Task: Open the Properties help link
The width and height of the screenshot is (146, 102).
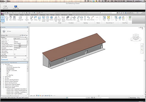Action: click(x=4, y=60)
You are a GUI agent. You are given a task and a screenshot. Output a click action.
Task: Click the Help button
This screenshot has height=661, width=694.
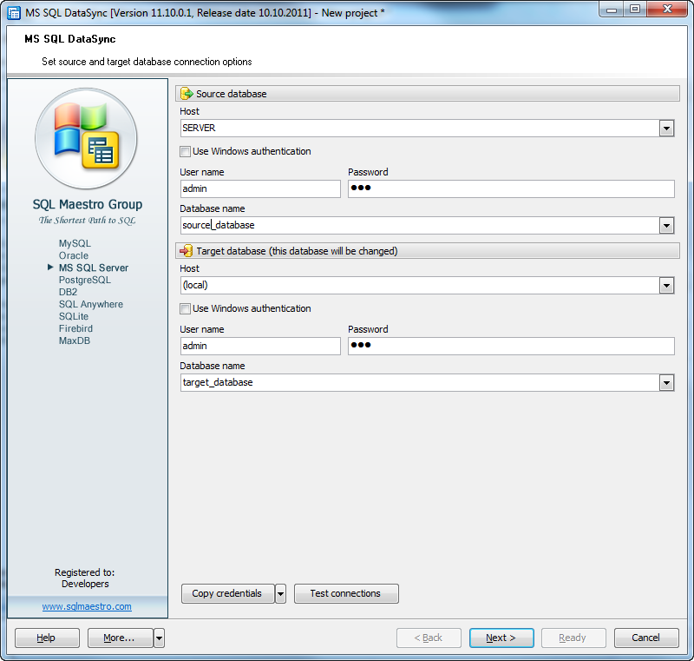(47, 638)
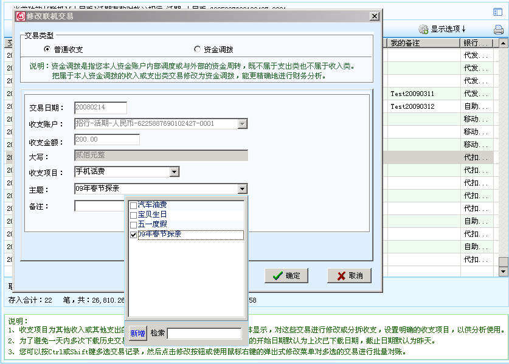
::::
Rewrite the records above with each occurrence of "screenshot" changed to "screen capture" and everything else left as it is, omitting the pictures.

Task: Open the Properties help link
The width and height of the screen capture is (146, 102).
Action: click(x=4, y=60)
You are a GUI agent. You are given a task and a screen capture. Output a click action.
Task: Click the Help button
This screen capture has height=661, width=694.
(47, 638)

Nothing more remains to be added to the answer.